• EXERCISE INSTRUCTIONS:
Both ends included, set down the lines from the line containing "Increase Code Postal with stepper up arrow" through the last line of the records below, without pictures.

• DATA TO USE:
★ ★ ★
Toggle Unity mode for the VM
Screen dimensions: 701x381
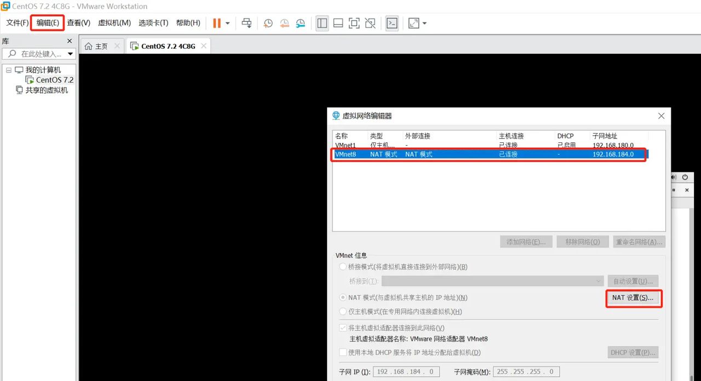click(x=370, y=23)
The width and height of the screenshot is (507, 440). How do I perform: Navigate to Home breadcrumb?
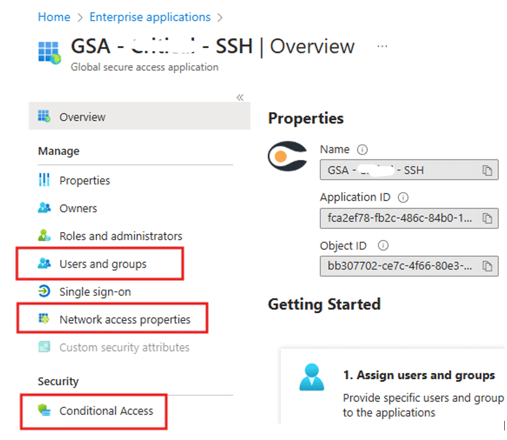pos(54,17)
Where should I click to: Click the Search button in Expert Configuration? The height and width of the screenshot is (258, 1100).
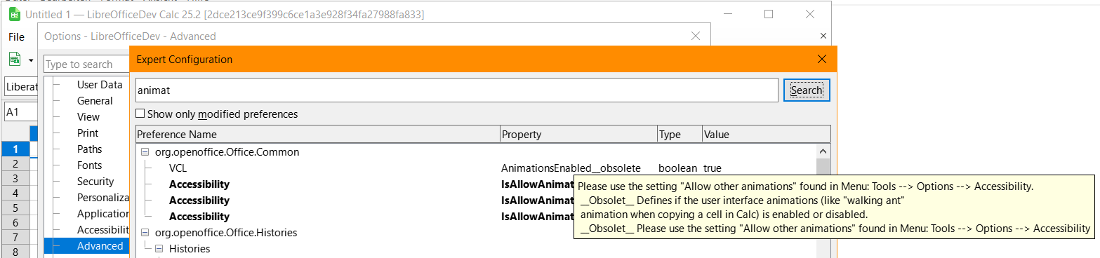[x=807, y=90]
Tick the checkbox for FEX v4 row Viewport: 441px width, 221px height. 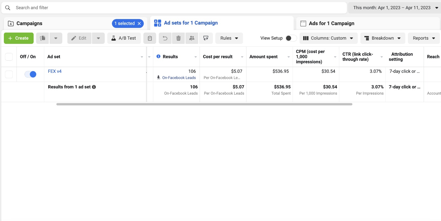coord(9,74)
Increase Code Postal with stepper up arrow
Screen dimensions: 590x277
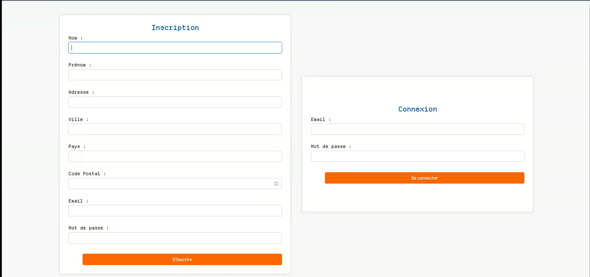(x=276, y=182)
★ ★ ★
• EXERCISE SOLUTION:
Increase Code Postal with stepper up arrow
Screen dimensions: 590x277
(x=276, y=182)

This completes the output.